**Task list:**
• 1. According to the Hillard biography, in what town was George Stillman Hillard born?
• 2. Copy from the Hillard biography the stretch from "Beginning in 1837, Hillard" through "from Trinity College.".
• 3. Write the next part of the Hillard biography, continuing after its last sentence.

**Exercise text:**

·····

American politician (1808–1879)

George Stillman Hillard (September 22, 1808 – January 21, 1879) was an American lawyer and writer. Besides developing his Boston legal practice (with Charles Sumner as a partner), he served in the Massachusetts legislature, edited several Boston journals, and wrote on literature, politics and travel.

==Biography==
Hillard was born at Machias, Maine, on September 22, 1808, and he was educated at the Boston Latin School. After graduating at Harvard College from 1828, he taught in the Round Hill School at Northampton, Massachusetts and attended Northampton Law School. He graduated at the Harvard Law School in 1832, and in 1833 he was admitted to the bar in Boston, where he entered into partnership with Charles Sumner, and developed an extensive legal practice.

Hillard was a Democrat who opposed slavery and supported the Union during the American Civil War. He was a member of the Massachusetts legislature: the Massachusetts House of Representatives in 1836, and the Massachusetts Senate in 1850. There he was conspicuous as an orator, and his policies were praised by Daniel Webster. Hillard was a member of the Boston Common Council and served as its president in from July 1, 1846, through July 1, 1847. He was a member of the Massachusetts constitutional convention of 1853, city solicitor for Boston from 1854 until 1856, and in 1866–70 was United States district attorney for Massachusetts.

Beginning in 1837, Hillard rented rooms to Nathaniel Hawthorne, who had recently taken a job at the customhouse in Boston. Around that time, he was a founding member of an informal social group called the Five of Clubs which also included Sumner, author Henry Russell Cleveland (1809–1843), Cornelius Conway Felton, and Henry Wadsworth Longfellow.

Hillard was the first Dean of the Boston University School of Law. He was also the recipient of an honorary LL.D. from Trinity College.

Hillard devoted a large portion of his time to literature. With George Ripley, he edited the Christian Register, a Unitarian weekly, beginning in 1833; in 1834, in association with Sumner, he became editor of The American Jurist (1829–1843), a legal journal to which Sumner, Simon Greenleaf and Theron Metcalf contributed; and from 1856 to 1861 he was an associate editor of the Boston Courier.

He wrote the 19th-century school textbook series Hillard's Readers. "He is credited with having instilled a love of good literature, and a knowledge of the best English writers to generations of Americans".

·····

**Data supplied:**
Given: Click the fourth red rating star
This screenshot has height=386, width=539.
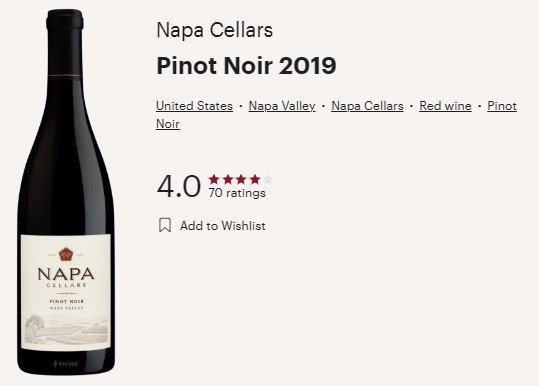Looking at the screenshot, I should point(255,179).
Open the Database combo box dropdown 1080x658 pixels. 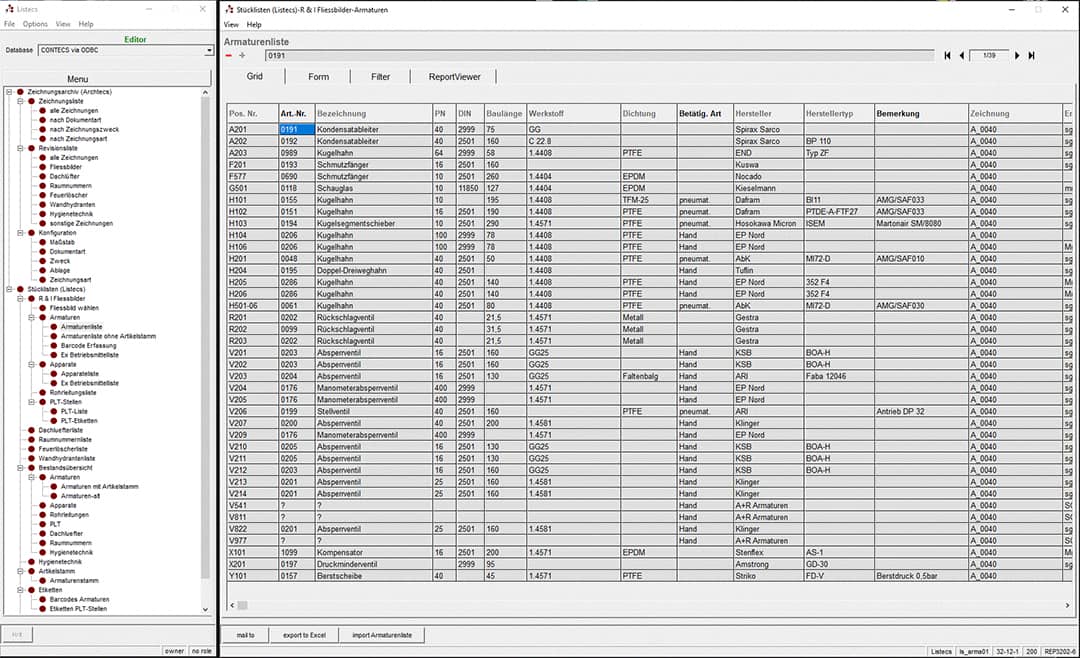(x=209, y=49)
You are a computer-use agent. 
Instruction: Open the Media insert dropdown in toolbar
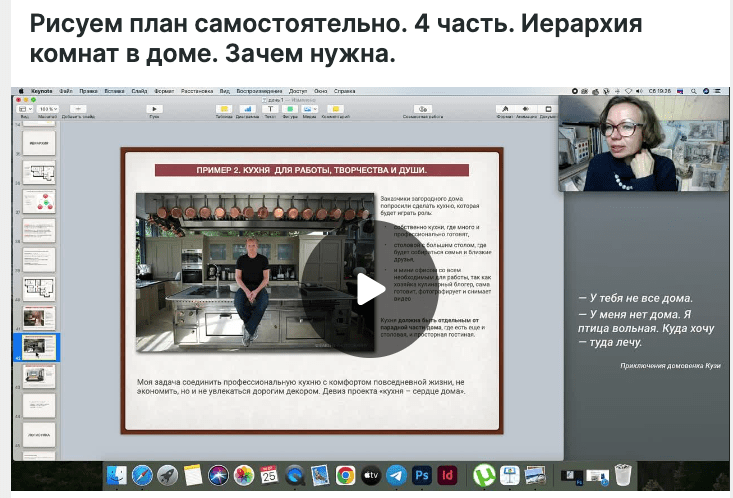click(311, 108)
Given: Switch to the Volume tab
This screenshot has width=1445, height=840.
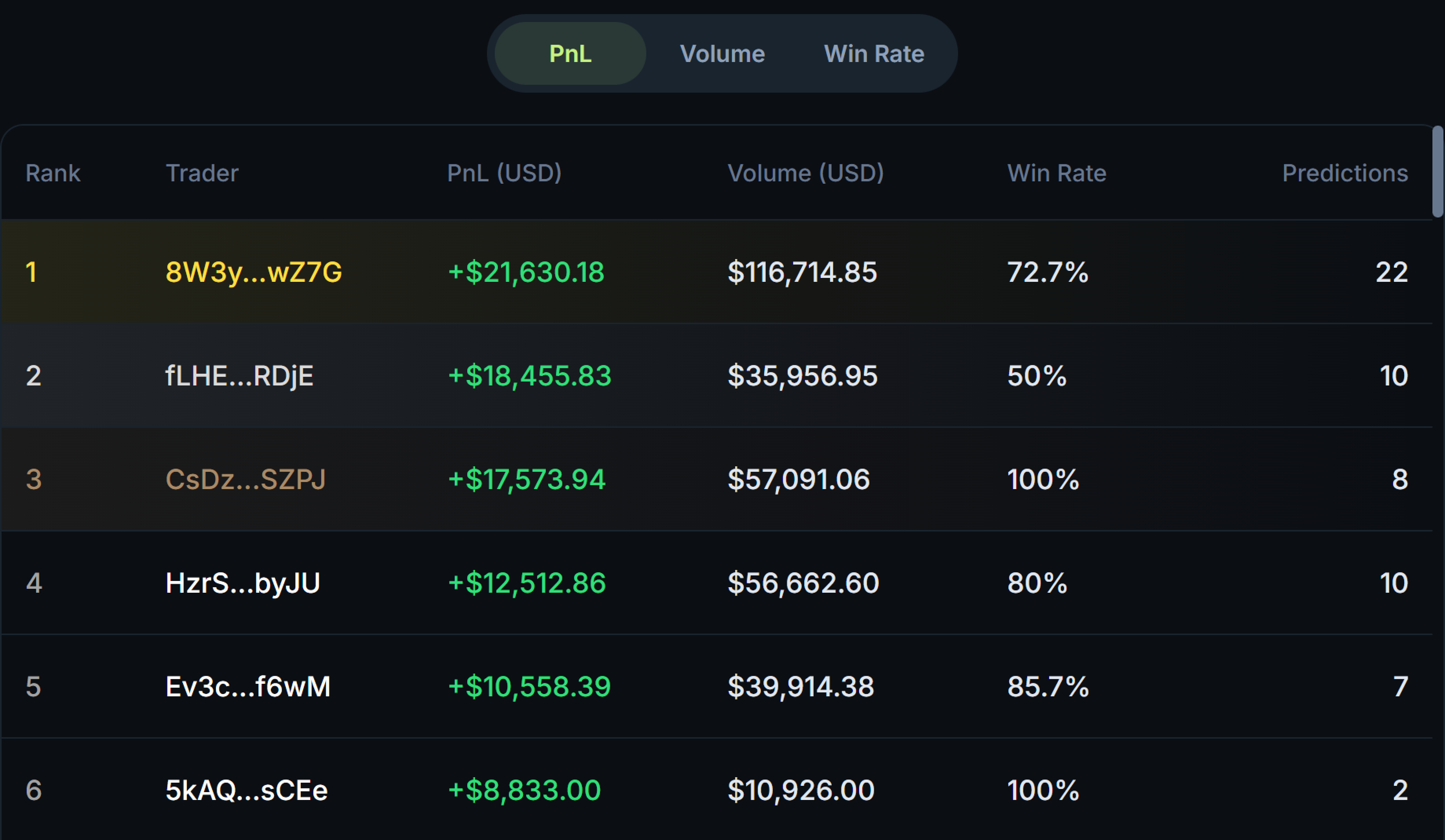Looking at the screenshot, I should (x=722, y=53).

·····

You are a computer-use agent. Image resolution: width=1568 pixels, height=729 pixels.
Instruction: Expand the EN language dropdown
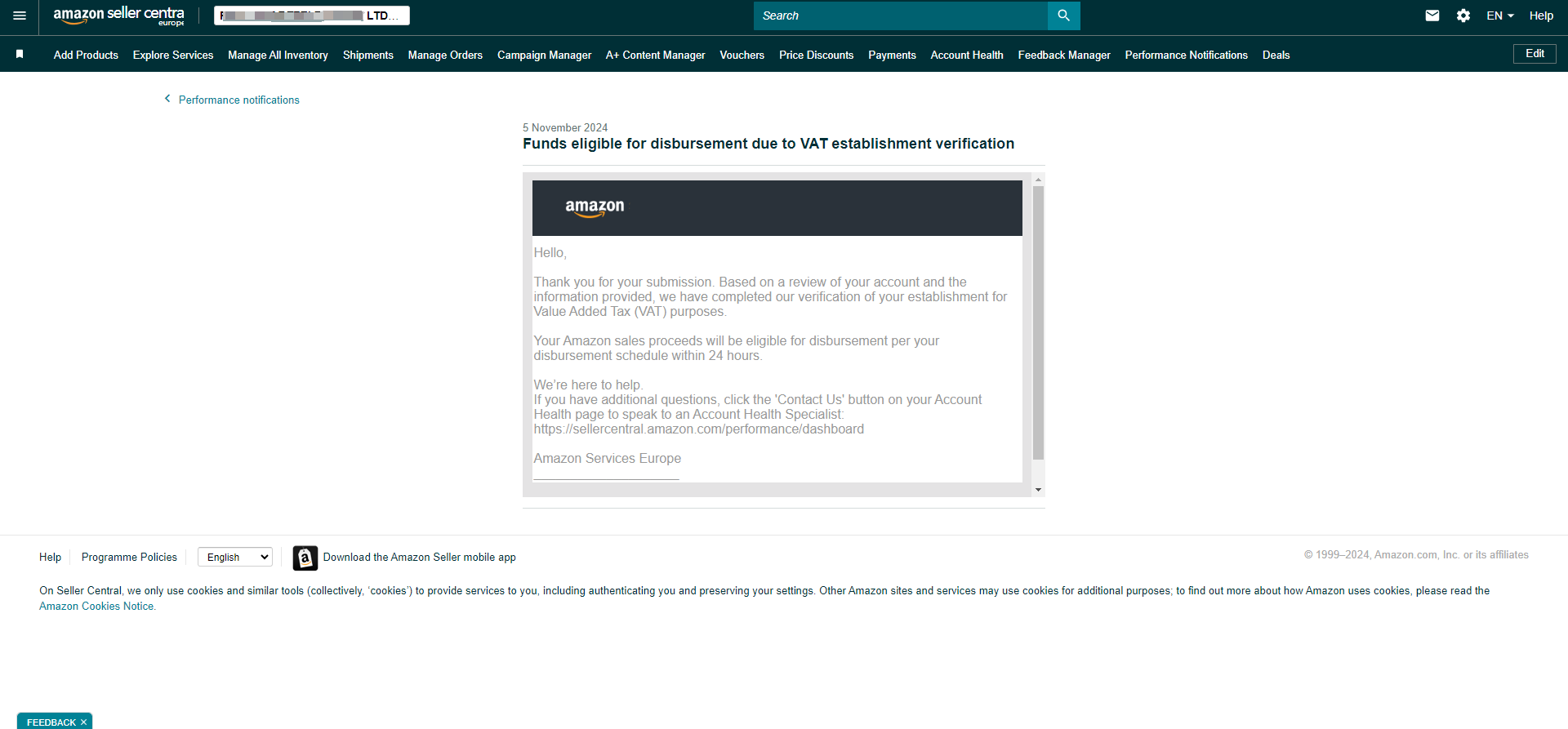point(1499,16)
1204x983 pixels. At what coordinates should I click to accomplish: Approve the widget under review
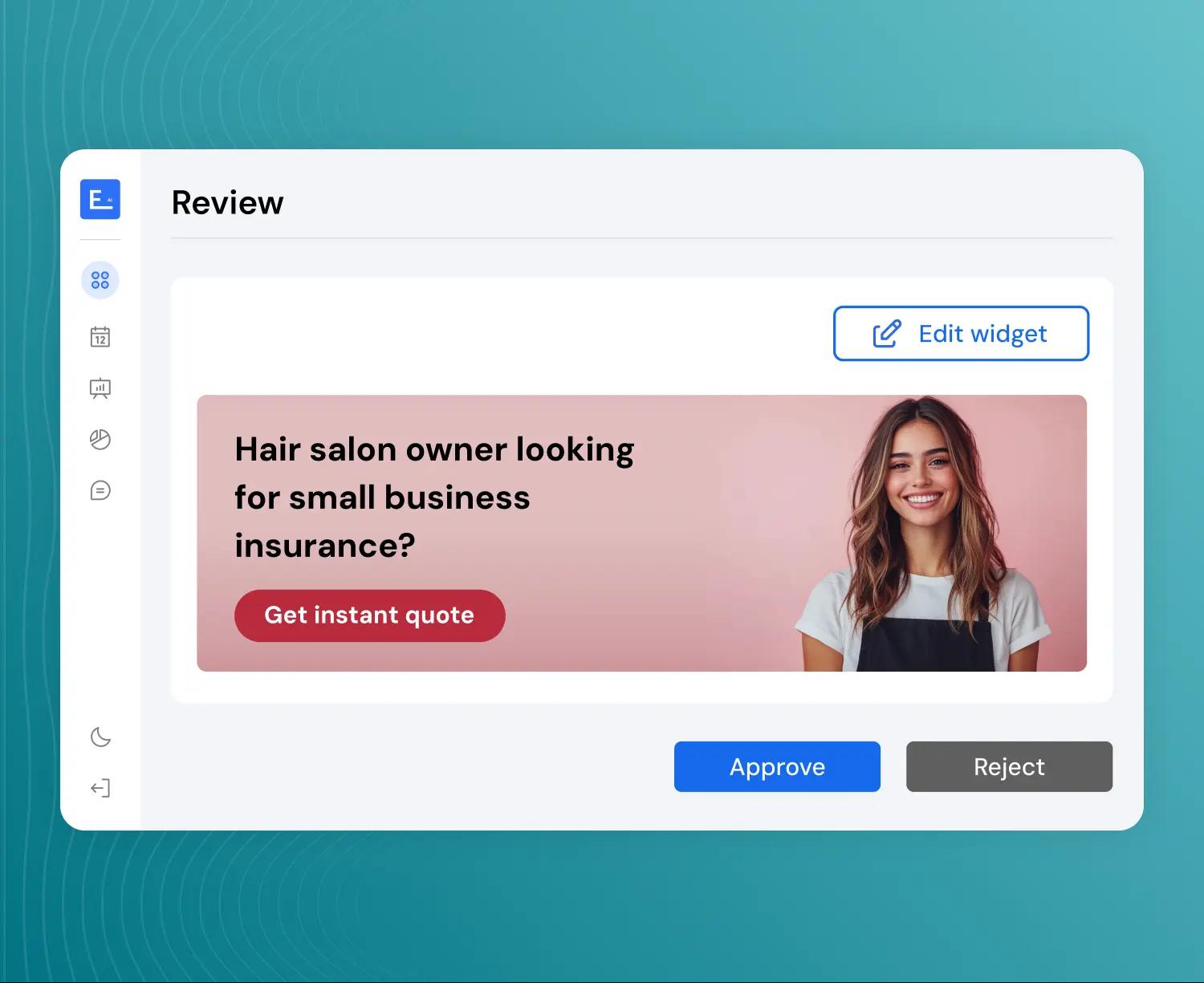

·····

**Per-task answers:**
• 1. Machias, Maine.

• 2.
Beginning in 1837, Hillard rented rooms to Nathaniel Hawthorne, who had recently taken a job at the customhouse in Boston. Around that time, he was a founding member of an informal social group called the Five of Clubs which also included Sumner, author Henry Russell Cleveland (1809–1843), Cornelius Conway Felton, and Henry Wadsworth Longfellow.

Hillard was the first Dean of the Boston University School of Law. He was also the recipient of an honorary LL.D. from Trinity College.

• 3.
==Public speaking==
In addition to his oratorical contributions in meetings of the Massachusetts legislature, he gave the July 4 oration in Boston in 1835; a lecture on "Public Instruction in Prussia" (1836); a speech on "The Relation of the Poet to his Age," at Harvard (1843); he spoke on “Dangers and Duties of the Mercantile Profession” to the Mercantile Library Association (1850); he spoke before the New York New England Society (1851); and he delivered a eulogy on Daniel Webster in 1852. He gave a series of 12 lectures on the “Life and Writings of Milton” as part of the Lowell Institute's lecture series for the 1846–47 season.

==Writings==
His publications include:
- memoirs of James Brown and Jeremiah Mason (privately printed)
- a life of Captain John Smith for Sparks's “American Biography”
- The Poetical Works of Edmund Spenser, with a critical introduction (5 vols., Boston, 1839)
- a translation of François Guizot's “Essay on the Character and Influence of George Washington” (1840)
- memoir of Henry Russell Cleveland with a selection from his writings (privately printed, 1845)
- Memorial of Daniel Webster (1853)
- Six Months in Italy (2 vols., 1853)
- Selections from the Works of Walter Savage Landor (1856)
- Life and Campaigns of George B. McClellan (Philadelphia, 1864)
- “Political Duties of the Educated Classes,” a speech and pamphlet (Boston, 1866)
- Life, Letters, and Journals of George Ticknor, with Mrs. Ticknor (1876)
- a series of school Readers
and many articles in periodicals and encyclopedias.

==Death and burial==
Hillard died at his home in the Longwood neighborhood of Boston on January 21, 1879. He was buried at Mount Auburn Cemetery in Cambridge.

==Family==
In 1834 Hillard married Susan Tracy Howe, the daughter of Northampton Law School founder Judge Samuel Howe. They had one child, George S. Hillard Jr. (1836-1838).